Homer creates Helen as a complex and suffering figure with a good mind, who strives for autonomy, expression, and belonging, within and despite the many constraints to which she is subject.Helen appears in only six encounters in the Iliad, with a different audience in each. As the encounters progress, she reveals more and more aspects of her personality and becomes increasingly assertive, increasingly her own person, and increasingly a part of the society in which she is an outcast. In the Iliad, as in the Odyssey, Helen is repeatedly referred to as the woman for whose sake the Trojan War was fought.But Helen is something more than that.She is depicted within a framework of multiple constraints in the Iliad.
She is a captive and possession in a world in which women are possessions.
She is subjected to the wishes of the gods in a world ruled by the gods. And she is an abhorred foreigner viewed as the cause of suffering and strife, a disadvantage she shares with no one else in the epic.
Women as Possessions
In the environment of the Iliad, women are possessions, to be bartered or fought over, but are not free agents. This does not mean that they are all literally slaves. Andromache and Hecabe are obviously not, and Helen’s formal status, like theirs, is that of a free woman and wife. Despite this, women’s existence as possessions is established in Book 1.3 Most of the book concerns two quarrels over the possession of women taken in wartime.

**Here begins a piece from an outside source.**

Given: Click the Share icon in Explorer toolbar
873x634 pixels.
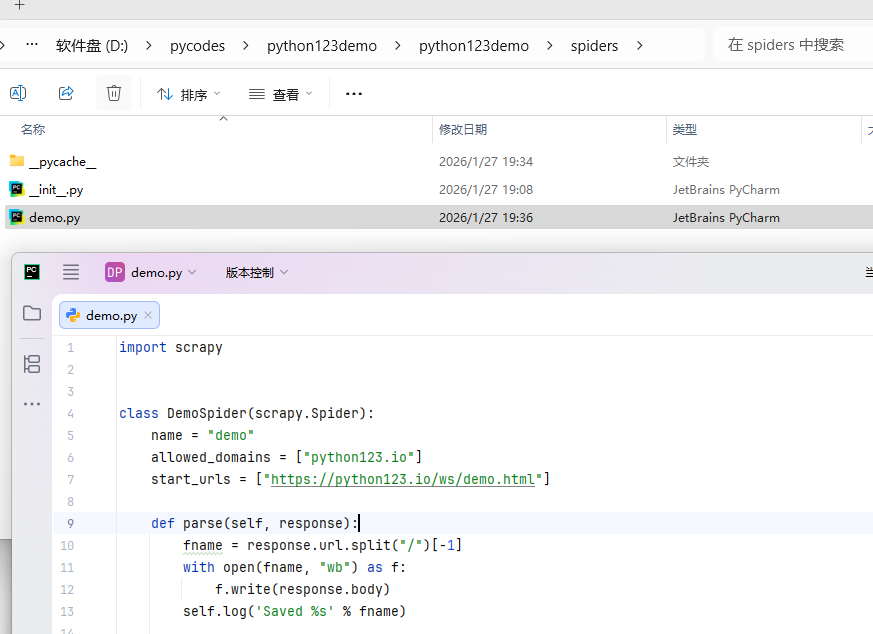Looking at the screenshot, I should (66, 93).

The first is over Chryseis, whom Agamemnon had taken in battle and initially refuses to return to her father in exchange for ransom. The second, between Agamemnon and Achilles, erupts when Agamemnon is compelled to return Chryseis and, in compensation for his loss, appropriates
Briseis from Achilles. Briseis, for her part, had been given to Achilles as a "geras", war prize, after Achilles had killed her parents. The quarrels, notably, are between men.